A FAIRE : mettre ça ailleurs...

Modèle ARCH

Une série ARCH est une suite de variables aléatoires normales, centrées, indépendantes, mais pas de même variance.

u(n) ~ N(0, var=h(n))

h(n) = a0 + a1 u(n-1)^2 + a2 u(n-2)^2 + ... + aq u(n-q)^2

Exemple :

n <- 200
a <- c(1,.2,.8,.5)

a0 <- a[1]
a <- a[-1]
k <- length(a)
u <- rep(NA,n)
u[1:k] <- a0 * rnorm(k)
for (i in (k+1):n) {
  u[i] <- sqrt( a0 + sum(a * u[(i-1):(i-k) ]^2 )) * rnorm(1)
}
u <- ts(u)
eda.ts(u)

*

Les graphiques que nous faisons ne permettent pas vraiment de voir l'hétéroscédasticité, même dans des cas plus extrèmes : ça ressemble vraiment à du bruit.

h <- rnorm(1000)^2
x <- filter(h, rep(1,50))
x <- x[!is.na(x)]
eda.ts(x)

*

y <- rnorm(length(x),0,sqrt(x))
eda.ts(y)

*

h <- c(rep(1,100), rep(2,100))
y <- ts(rnorm(length(h), 0, sd=h))
eda.ts(y)

*

Comment s'appercevoir de l'hétéroscédasticité ?

Si elle est flagrante, comme dans le dernier, exemple, on peut faire une régression polynomiale (ou autre) sur la valeur absolue de la série.

plot(abs(y))
lines(predict(loess(abs(y)~time(y))), col='red', lwd=3)
k <- 20
lines(filter(abs(y), rep(1/k,k)), col='blue', lwd=3, lty=2)

*

Avec notre modèle ARCH initial :

plot.ma <- function (x, k=20, ...) {
  plot(abs(x), ...)
  a <- time(x)
  b <- predict(loess(abs(x) ~ a))
  lines(b ~ as.vector(a), col='red', lwd=3)
  k <- 20
  lines(filter(abs(x), rep(1/k,k)), col='blue', lwd=3)
}
plot.ma(u)

*

Les séries que nous étudions précédemment étaient effectivement différentes.

n <- 1000
op <- par(mfrow=c(4,1))
plot.ma(ts(rnorm(n)))
plot.ma(arima.sim(list(ar = c(.8,.1)), n))
plot.ma(arima.sim(list(ma = c(.8,.1)), n))
plot.ma(arima.sim(list(ma = c(.8,.4,.1), ar = c(.8,.1)), n))
par(op)

*

Généralisations

Dans tous ces modèles, on modèlise la variance d'une série temporelle (une série qui ressemble à du bruit : par exemple, ce qui reste après une régression, ou ce qui reste après s'être débarassé de la tendance et des composantes periodiques).

La série est définie par

u(n) ~ N(0, var=h(n))

et la variance, h(n), s'exprime en fonction des u(k) précédents.

ARCH :

h(n) = a0 + a1 u(n-1)^2 + a2 u(n-2)^2 + ... + aq u(n-q)^2

GARCH :

h(n) = a0 + a1 u(n-1)^2 + a2 u(n-2)^2 + ... + aq u(n-q)^2
          + b1 h(n-1) + ... + bq h(n-q)

Dans ces modèles, le signe de u n'intervient pas. Néanmoins, dans des données boursières, on constate que ce signe est important.

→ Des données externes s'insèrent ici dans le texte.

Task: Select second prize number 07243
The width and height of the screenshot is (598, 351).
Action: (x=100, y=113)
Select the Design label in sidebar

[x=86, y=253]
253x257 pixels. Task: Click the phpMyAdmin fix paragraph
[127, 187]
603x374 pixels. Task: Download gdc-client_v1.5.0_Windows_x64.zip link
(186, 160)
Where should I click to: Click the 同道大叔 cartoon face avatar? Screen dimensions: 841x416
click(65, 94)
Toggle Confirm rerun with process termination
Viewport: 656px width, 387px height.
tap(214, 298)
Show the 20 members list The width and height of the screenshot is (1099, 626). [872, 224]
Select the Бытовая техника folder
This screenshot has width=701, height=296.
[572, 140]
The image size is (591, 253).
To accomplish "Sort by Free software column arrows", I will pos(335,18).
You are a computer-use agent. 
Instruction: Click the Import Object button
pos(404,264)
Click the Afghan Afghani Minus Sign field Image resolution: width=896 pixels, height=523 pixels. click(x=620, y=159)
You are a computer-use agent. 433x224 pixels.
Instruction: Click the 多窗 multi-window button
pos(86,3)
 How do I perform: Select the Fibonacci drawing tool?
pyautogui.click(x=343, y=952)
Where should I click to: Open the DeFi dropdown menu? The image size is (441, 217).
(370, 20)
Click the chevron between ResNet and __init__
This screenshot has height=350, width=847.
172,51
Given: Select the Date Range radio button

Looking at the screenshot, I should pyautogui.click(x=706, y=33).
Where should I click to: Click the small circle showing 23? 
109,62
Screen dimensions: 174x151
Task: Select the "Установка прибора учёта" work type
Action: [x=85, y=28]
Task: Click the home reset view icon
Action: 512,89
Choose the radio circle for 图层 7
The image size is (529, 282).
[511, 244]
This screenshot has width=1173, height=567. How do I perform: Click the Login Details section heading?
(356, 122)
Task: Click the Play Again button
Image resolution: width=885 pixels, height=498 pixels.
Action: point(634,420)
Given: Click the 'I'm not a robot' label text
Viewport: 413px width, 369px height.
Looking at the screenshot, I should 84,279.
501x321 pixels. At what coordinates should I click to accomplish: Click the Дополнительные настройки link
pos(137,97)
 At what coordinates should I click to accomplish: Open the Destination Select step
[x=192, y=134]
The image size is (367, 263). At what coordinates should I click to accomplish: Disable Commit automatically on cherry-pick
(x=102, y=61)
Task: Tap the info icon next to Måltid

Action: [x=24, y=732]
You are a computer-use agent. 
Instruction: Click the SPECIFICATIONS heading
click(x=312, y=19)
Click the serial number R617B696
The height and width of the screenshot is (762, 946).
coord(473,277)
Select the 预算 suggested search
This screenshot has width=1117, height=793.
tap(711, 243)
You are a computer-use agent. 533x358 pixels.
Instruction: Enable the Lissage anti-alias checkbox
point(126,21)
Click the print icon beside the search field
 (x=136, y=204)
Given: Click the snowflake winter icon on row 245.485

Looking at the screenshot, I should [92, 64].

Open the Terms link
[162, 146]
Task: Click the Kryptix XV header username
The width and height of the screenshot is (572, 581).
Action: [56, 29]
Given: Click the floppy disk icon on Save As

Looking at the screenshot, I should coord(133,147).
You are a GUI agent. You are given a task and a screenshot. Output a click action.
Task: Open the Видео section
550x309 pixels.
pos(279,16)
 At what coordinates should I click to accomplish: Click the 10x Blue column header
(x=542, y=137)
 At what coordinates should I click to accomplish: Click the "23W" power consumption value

Enfin, la littérature nous dit qu'il en est ainsi, moi je constate le contraire.

A FAIRE : vérifier que je n'ai pas confondu + et -...

op <- par(mfrow=c(1,4))
data(EuStockMarkets)
for (a in 1:4) {
  x <- EuStockMarkets[,a]
  x <- diff(log(x))

  n <- length(x)
  s <- rep(NA, n+1)
  s[ which(x>0) + 1 ] <- "+"
  s[ which(x<0) + 1 ] <- "-"
  i <- which( !is.na(s) )
  s <- factor(s[i])
  x <- x[i]
  boxplot(log(abs(x))~s, col='light blue')
}
par(op)

*

A FAIRE : prendre d'autres données boursières...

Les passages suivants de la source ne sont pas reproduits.